**SET EXERCISE**
Find every line in the entries below that contains the word "screenshot", treating uppercase and lowercase as different, and copy each of those lines.

**RECORDS FOR THE EXERCISE**
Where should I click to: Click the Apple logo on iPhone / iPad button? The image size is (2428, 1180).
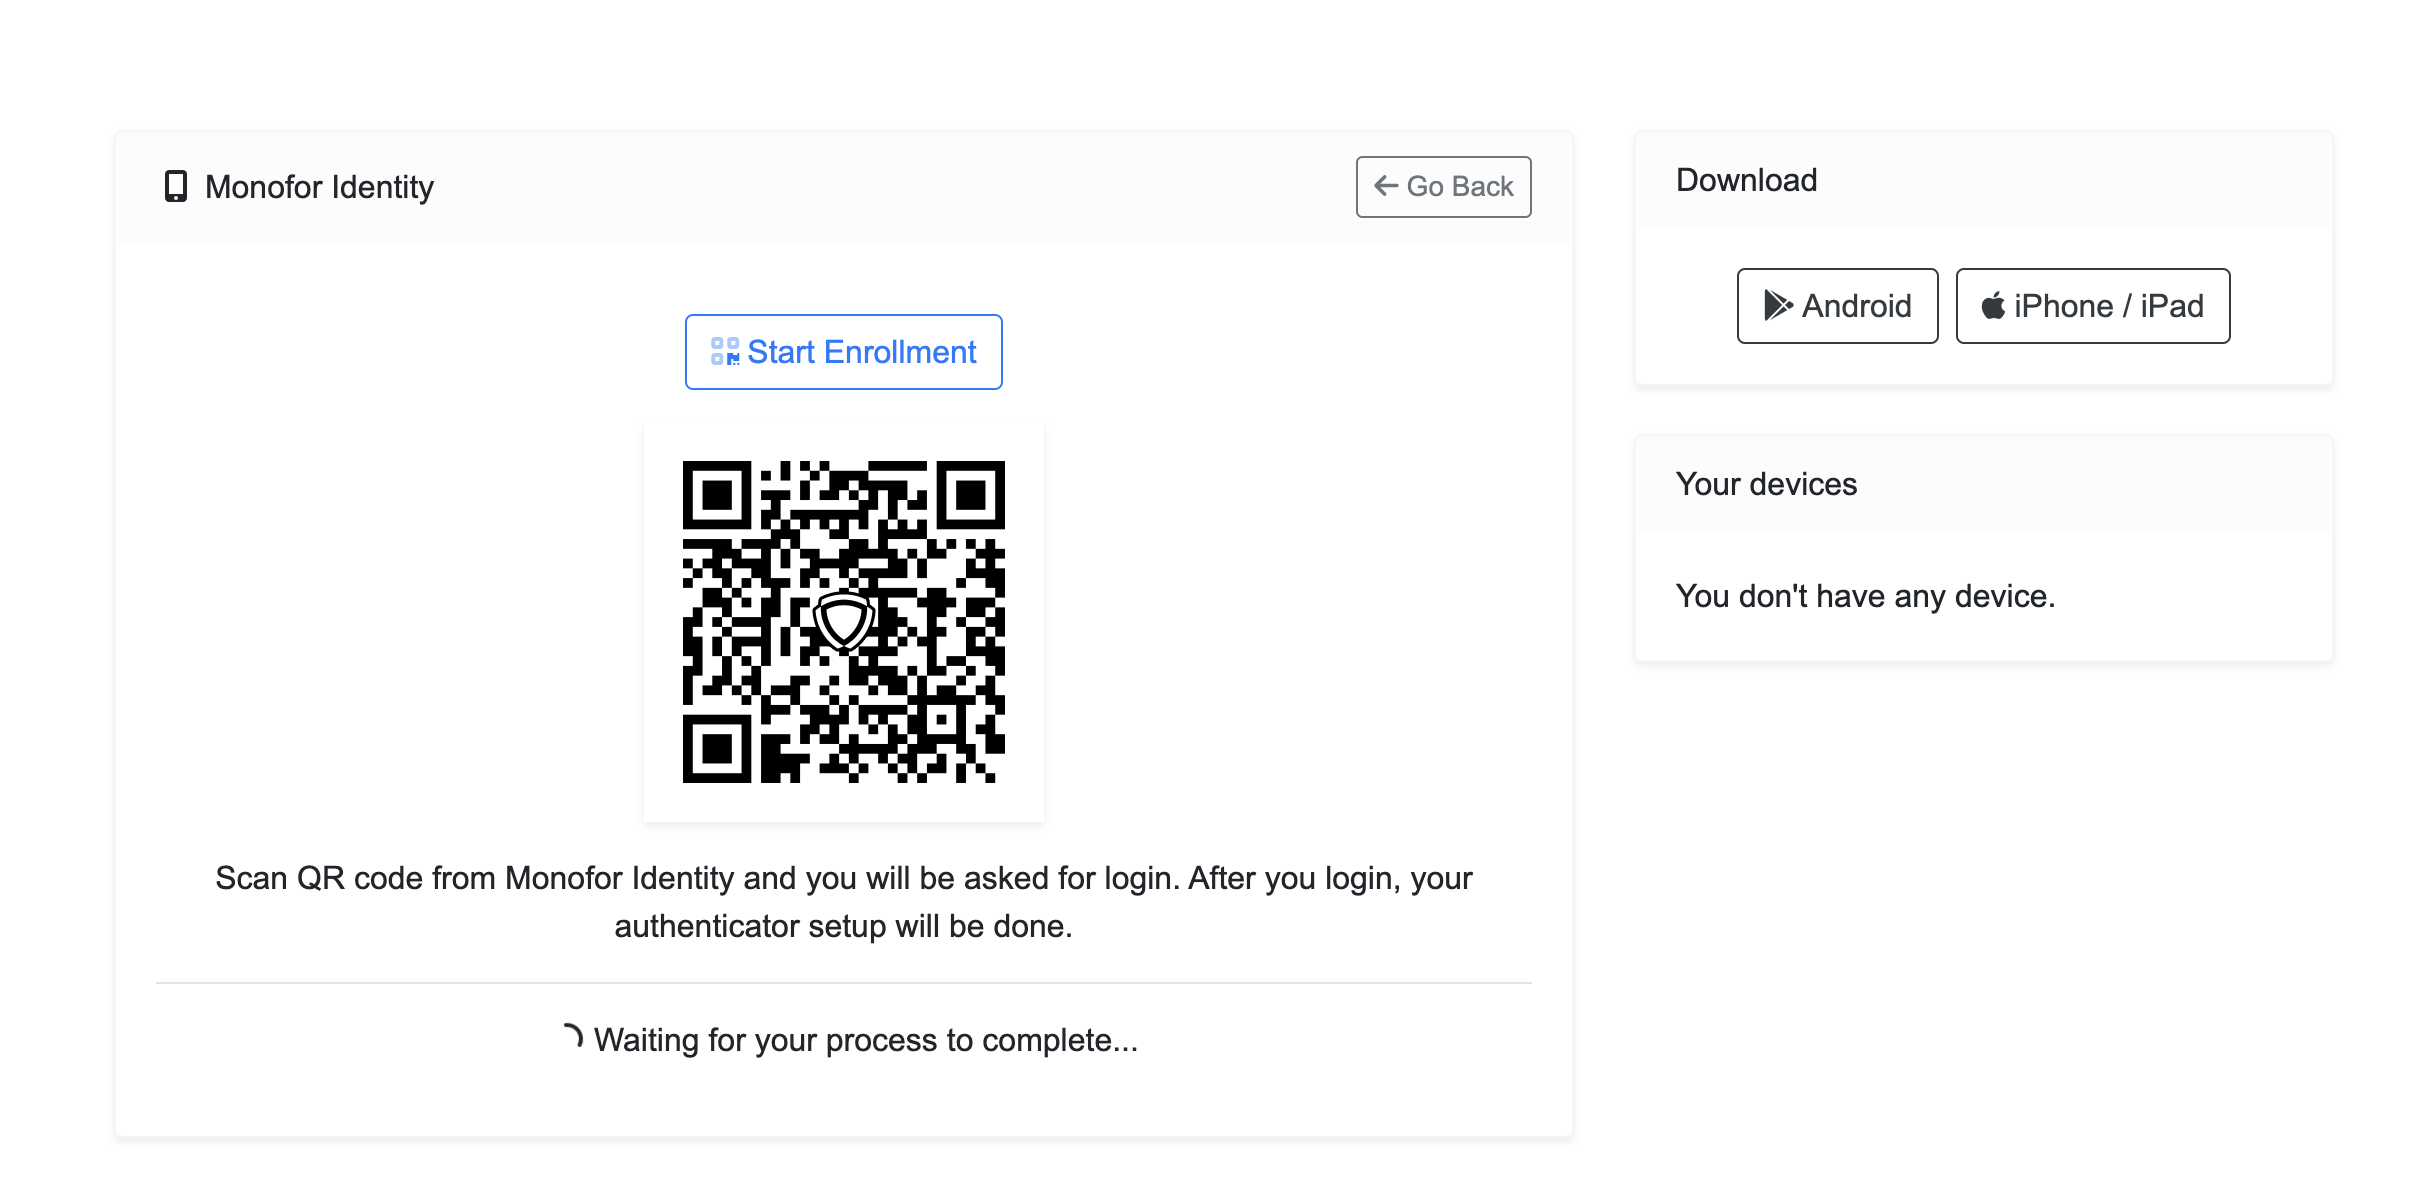[x=1993, y=306]
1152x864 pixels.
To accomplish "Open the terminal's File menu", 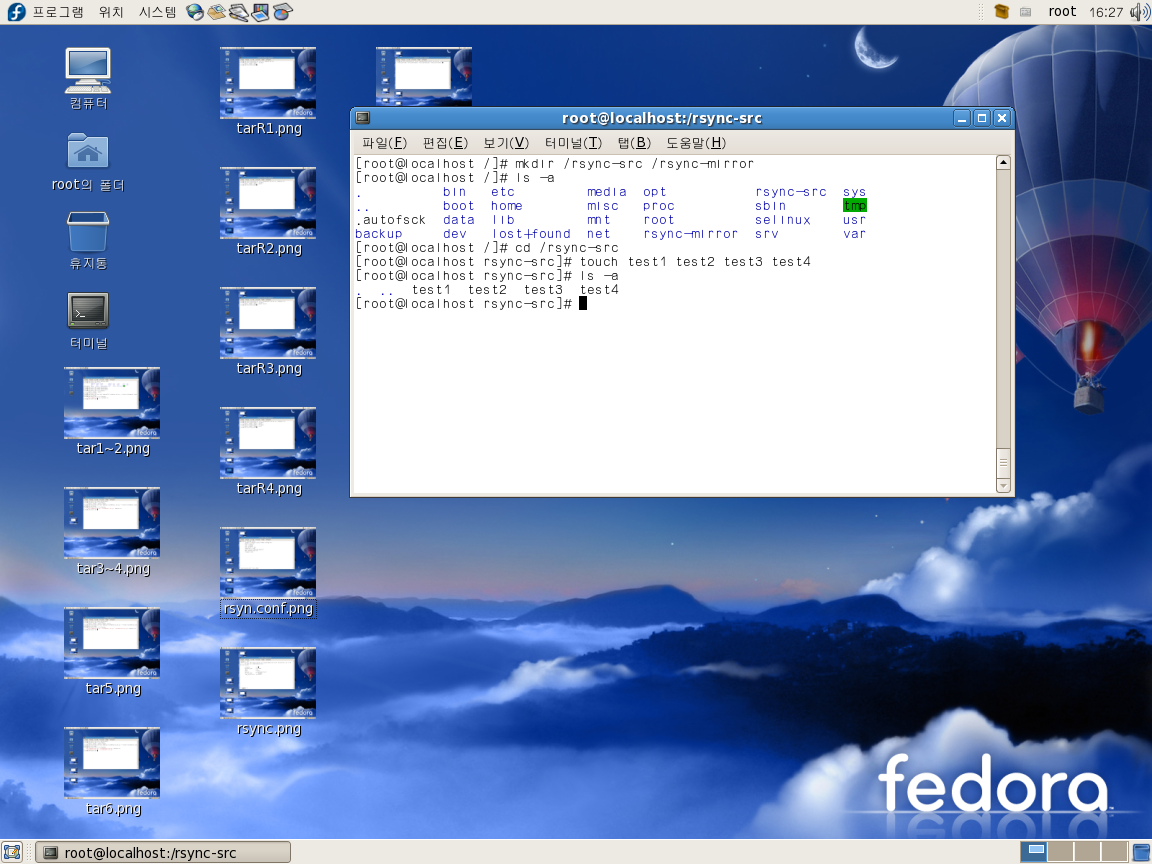I will pos(384,143).
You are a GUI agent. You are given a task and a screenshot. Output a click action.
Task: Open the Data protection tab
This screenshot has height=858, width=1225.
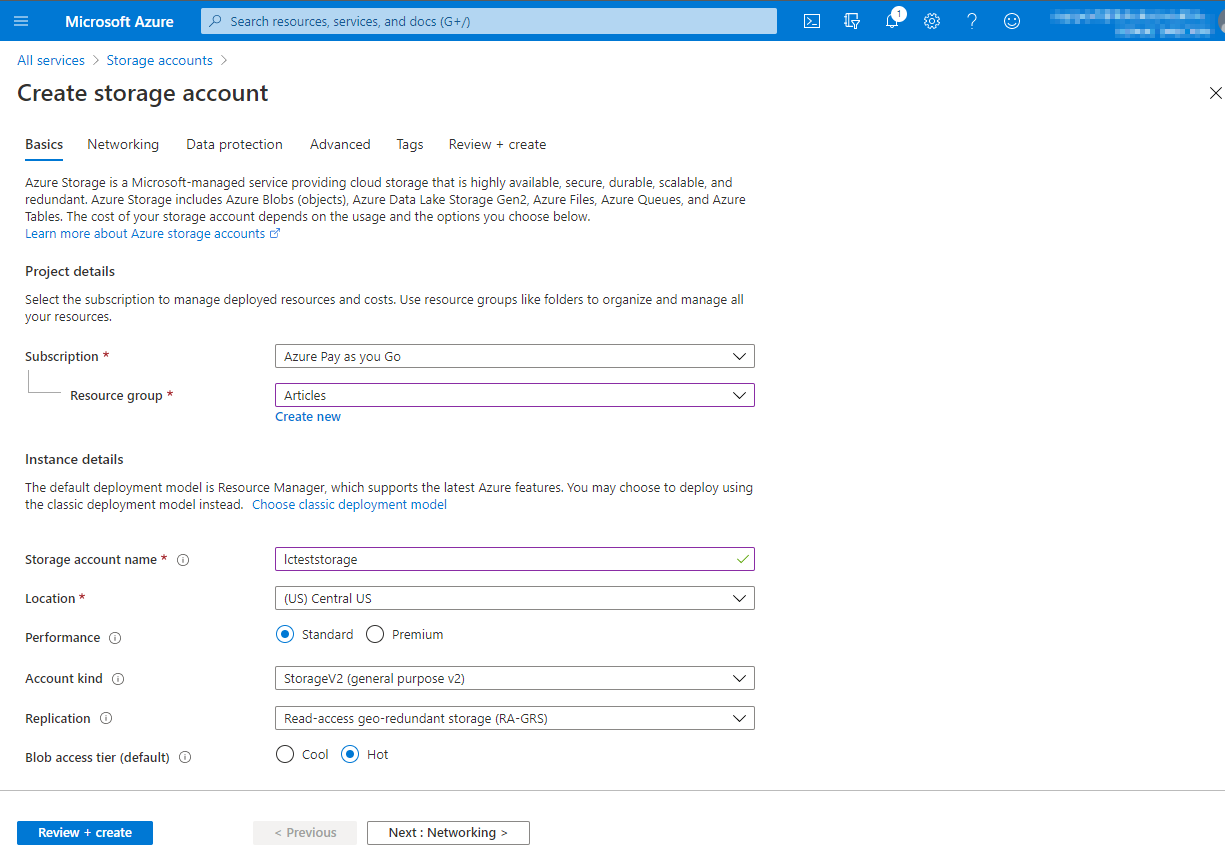tap(234, 144)
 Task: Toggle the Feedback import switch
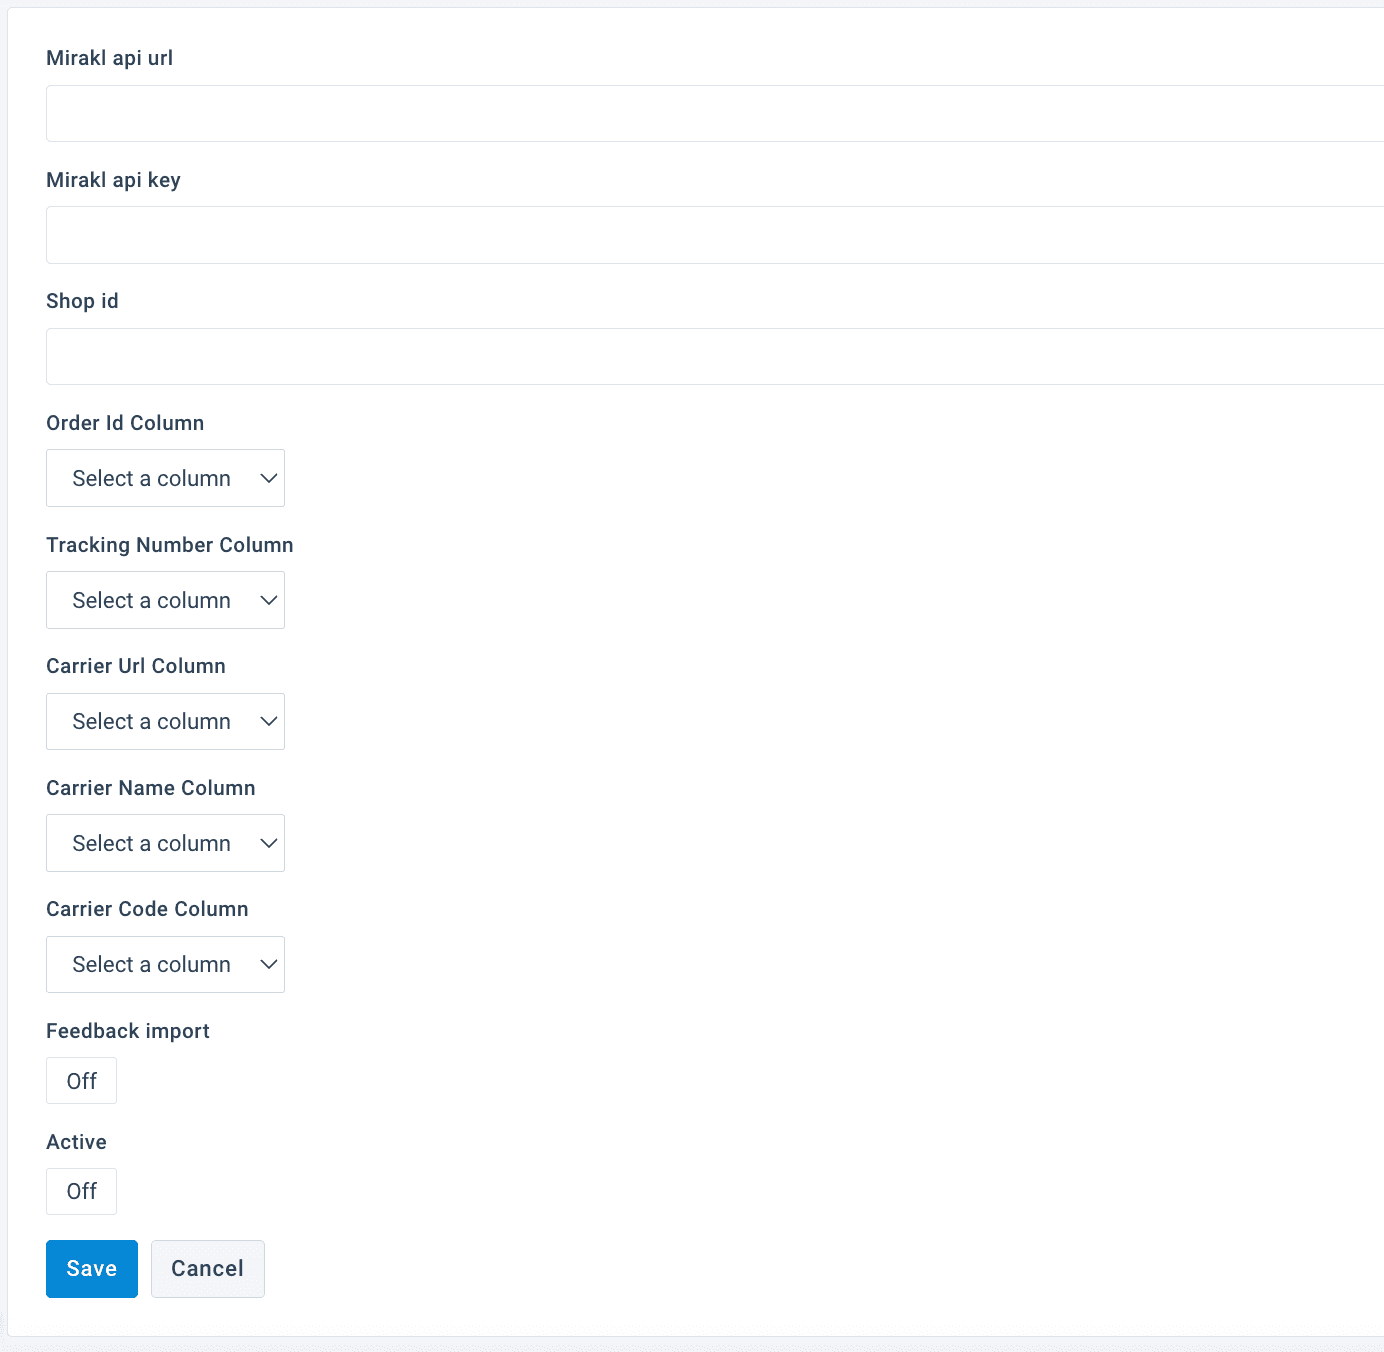click(x=81, y=1081)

**THE OUTPUT**
You are a GUI agent. You are given a task and a screenshot. Output a click action.
This screenshot has height=858, width=1225.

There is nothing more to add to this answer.